Waiting on Wednesday is a weekly event hosted at Breaking the Spine to spotlight highly anticipated titles.

I don’t participate every week, but I was catching up on my blog feed and saw Susan Beth Pfeffer‘s entry about getting the official ARC back copy for a book I’m really looking forward to reading:

The Shade of the Moon (The Last Survivors, #4)
The Shade of the Moon by Susan Beth Pfeffer

According to her blog the back of the ARCs will say:

It’s been more than two years since Jon Evans and his family left Pennsylvania, hoping to find a safe place to live, yet Jon remains haunted by the deaths of those he loved. His prowess on a soccer field has guaranteed him a home in a well-protected enclave. But Jon is painfully aware that a missed goal, a careless word, even falling in love, can put his life and the lives of his mother, his sister Miranda, and her husband, Alex, in jeopardy. Can Jon risk doing what is right in a world gone so terribly wrong?

Don’t miss the first three books in this riveting series!

• _STORED DATA_:
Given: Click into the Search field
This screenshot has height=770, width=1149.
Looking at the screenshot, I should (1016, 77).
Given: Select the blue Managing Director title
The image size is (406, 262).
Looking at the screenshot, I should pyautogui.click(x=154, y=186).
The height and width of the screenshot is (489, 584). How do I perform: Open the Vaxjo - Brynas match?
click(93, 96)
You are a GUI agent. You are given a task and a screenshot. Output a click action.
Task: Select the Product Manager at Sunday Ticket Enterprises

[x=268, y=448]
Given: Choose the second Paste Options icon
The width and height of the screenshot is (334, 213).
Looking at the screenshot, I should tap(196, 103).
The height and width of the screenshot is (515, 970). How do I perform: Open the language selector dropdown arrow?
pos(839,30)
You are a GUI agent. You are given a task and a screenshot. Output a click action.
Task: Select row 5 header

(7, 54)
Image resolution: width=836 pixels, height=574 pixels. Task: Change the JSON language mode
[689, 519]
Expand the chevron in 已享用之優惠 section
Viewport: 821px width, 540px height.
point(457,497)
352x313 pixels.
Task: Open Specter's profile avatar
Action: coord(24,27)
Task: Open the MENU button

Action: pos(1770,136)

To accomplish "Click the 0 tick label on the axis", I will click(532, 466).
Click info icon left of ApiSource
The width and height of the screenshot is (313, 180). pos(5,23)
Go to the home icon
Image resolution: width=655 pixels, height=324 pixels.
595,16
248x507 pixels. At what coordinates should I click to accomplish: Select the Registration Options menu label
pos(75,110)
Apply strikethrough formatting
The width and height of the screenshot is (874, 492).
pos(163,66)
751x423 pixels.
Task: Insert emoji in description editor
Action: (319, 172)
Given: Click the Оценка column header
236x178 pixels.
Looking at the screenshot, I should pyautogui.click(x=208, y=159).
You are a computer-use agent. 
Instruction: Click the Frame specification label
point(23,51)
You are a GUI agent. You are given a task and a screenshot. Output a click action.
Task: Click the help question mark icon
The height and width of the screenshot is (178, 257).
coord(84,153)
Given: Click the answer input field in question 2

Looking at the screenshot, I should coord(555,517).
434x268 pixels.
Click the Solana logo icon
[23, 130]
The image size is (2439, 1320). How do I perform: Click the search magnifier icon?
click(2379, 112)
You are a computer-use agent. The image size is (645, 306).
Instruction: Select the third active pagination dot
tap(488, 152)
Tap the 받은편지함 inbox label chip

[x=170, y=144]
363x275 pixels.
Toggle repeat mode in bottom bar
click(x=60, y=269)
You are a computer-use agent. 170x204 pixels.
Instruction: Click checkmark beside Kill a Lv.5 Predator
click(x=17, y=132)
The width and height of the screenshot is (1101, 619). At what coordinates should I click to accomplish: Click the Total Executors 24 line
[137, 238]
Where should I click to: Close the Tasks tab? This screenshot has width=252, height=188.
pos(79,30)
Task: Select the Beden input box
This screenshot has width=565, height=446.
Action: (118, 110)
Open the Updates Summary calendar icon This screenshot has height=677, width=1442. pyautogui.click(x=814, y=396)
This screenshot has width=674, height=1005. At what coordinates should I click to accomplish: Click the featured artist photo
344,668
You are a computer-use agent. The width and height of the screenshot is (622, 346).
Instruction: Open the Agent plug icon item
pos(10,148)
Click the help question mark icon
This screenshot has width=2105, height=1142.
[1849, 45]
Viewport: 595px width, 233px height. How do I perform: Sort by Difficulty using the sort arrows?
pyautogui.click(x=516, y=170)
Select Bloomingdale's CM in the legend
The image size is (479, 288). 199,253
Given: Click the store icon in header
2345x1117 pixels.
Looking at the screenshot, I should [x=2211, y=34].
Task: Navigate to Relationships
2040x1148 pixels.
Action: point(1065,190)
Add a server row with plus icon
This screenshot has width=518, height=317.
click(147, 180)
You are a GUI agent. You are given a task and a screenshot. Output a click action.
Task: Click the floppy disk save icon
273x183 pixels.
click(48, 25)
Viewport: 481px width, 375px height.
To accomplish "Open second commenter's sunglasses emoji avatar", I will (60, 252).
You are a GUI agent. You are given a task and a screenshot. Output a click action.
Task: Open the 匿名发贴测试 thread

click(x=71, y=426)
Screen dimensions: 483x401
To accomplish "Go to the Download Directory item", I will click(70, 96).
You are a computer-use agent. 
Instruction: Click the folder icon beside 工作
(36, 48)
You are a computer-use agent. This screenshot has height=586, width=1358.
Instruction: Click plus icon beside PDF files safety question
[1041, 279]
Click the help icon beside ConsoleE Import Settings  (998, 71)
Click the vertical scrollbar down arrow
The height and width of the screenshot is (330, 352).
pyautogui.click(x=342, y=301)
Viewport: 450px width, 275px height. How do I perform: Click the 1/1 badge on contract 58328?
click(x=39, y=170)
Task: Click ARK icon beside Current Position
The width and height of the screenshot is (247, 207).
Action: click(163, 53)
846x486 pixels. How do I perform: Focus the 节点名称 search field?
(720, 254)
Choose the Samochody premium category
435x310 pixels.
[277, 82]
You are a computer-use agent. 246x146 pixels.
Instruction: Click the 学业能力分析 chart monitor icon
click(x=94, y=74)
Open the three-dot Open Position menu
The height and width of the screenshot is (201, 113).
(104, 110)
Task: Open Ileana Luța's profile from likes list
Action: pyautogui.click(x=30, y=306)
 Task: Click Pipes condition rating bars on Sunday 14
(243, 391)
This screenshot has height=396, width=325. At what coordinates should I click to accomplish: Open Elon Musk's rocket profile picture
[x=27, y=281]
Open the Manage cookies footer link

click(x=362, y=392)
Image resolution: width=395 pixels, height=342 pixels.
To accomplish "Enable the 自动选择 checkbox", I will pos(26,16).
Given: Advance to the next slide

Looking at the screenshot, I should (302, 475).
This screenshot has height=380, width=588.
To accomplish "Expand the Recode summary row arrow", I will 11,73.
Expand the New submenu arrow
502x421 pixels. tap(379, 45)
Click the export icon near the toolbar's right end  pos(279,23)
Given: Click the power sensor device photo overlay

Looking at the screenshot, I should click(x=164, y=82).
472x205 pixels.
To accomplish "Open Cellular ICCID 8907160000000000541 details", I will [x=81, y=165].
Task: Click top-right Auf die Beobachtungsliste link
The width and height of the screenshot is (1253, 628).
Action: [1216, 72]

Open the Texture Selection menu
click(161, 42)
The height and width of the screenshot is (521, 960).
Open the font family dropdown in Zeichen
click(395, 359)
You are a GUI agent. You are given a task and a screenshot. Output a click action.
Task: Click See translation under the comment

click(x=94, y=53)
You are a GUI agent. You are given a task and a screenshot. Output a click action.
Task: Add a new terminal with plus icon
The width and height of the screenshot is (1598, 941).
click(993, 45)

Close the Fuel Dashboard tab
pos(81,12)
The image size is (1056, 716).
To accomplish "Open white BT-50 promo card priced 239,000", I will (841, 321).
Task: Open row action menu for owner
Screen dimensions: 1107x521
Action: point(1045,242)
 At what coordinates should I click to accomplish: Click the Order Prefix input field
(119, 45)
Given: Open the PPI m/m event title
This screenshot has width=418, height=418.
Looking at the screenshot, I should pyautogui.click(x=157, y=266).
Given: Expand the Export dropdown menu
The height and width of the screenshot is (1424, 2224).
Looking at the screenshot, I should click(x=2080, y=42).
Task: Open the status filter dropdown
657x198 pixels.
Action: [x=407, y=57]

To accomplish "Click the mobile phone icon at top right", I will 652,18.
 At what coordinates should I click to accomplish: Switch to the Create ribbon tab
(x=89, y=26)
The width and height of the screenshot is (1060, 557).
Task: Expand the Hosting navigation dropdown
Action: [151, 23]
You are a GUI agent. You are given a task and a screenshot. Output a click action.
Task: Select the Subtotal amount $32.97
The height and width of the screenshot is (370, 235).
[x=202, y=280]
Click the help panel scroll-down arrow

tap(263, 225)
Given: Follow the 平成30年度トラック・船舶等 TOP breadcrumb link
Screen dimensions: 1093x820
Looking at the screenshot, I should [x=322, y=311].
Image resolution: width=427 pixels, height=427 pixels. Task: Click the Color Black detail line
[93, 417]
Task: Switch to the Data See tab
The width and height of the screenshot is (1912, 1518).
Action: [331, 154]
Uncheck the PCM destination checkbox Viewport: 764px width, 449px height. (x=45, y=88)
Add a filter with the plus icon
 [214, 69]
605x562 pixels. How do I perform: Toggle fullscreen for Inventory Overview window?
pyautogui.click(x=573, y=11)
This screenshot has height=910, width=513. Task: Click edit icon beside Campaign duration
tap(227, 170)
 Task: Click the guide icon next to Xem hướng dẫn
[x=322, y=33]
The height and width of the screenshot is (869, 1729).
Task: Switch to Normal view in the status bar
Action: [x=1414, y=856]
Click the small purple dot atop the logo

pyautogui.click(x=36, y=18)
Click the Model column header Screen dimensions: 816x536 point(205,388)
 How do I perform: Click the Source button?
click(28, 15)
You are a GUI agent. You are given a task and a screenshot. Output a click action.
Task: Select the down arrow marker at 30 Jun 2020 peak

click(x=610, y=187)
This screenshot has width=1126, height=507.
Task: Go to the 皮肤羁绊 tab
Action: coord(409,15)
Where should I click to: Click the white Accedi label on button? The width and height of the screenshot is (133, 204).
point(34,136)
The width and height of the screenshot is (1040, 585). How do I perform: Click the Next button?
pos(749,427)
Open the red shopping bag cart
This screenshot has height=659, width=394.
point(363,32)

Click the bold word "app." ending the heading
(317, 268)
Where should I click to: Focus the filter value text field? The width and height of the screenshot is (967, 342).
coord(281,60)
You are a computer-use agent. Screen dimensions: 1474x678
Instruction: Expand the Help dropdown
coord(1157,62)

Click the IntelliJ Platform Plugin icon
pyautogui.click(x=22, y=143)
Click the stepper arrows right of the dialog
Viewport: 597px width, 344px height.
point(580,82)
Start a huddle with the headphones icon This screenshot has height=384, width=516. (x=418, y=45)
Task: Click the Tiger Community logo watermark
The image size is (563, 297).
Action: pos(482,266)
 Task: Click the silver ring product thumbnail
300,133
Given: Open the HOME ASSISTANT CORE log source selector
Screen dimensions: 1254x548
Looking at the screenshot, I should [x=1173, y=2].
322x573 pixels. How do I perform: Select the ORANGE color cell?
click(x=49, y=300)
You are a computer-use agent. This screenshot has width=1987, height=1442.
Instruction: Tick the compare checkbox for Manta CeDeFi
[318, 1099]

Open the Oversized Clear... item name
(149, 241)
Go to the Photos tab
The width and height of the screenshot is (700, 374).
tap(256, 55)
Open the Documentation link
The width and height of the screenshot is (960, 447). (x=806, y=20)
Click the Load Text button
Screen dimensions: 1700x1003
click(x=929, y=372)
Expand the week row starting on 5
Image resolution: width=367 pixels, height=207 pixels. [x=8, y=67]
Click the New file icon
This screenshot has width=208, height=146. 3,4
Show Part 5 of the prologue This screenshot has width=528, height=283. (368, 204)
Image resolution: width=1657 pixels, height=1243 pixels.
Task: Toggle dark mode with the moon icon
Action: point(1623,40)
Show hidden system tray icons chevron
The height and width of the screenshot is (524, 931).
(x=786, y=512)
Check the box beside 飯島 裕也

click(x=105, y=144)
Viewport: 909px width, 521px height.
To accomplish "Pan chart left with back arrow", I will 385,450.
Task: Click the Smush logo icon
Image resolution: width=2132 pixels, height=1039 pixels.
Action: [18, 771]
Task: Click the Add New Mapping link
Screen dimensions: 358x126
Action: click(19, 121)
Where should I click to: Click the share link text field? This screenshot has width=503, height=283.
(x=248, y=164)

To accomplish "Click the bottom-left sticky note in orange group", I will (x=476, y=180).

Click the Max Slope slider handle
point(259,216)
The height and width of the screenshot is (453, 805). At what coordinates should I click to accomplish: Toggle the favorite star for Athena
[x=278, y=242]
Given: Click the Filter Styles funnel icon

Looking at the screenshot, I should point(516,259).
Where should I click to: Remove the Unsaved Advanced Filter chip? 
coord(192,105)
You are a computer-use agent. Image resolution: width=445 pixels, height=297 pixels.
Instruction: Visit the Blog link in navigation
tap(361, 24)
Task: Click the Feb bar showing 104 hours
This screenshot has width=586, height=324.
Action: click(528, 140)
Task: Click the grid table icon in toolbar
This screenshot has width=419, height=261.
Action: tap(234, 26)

• _WRITTEN REQUEST 1_: According to the blog post about The Shade of the Moon, what has guaranteed Jon a home in a well-protected enclave?
• _WRITTEN REQUEST 2_: Pick up the blog post about The Shade of the Moon after its final sentence and write what comes next.

• _EXPECTED ANSWER 1_: His prowess on a soccer field.

• _EXPECTED ANSWER 2_:
The first book in the series, Life As We Knew It came out in 2006, and I really liked it and its companion novel, The Dead and the Gone. I waited for what felt like ages for the sequel, This World We Live In to be released in 2010, checking Pfeffer’s blog for details all the while. I don’t think it was even being called the “Last Survivors” series yet, and all indications were that it would be just the three books.

And then she had to go and write a fourth book. It’s due to hit shelves on September 3, although it looks like those lucky enough to attend the International Reading Association conference in April might get to snag a signed ARC. The rest of us, I’m afraid, will just have to wait for September.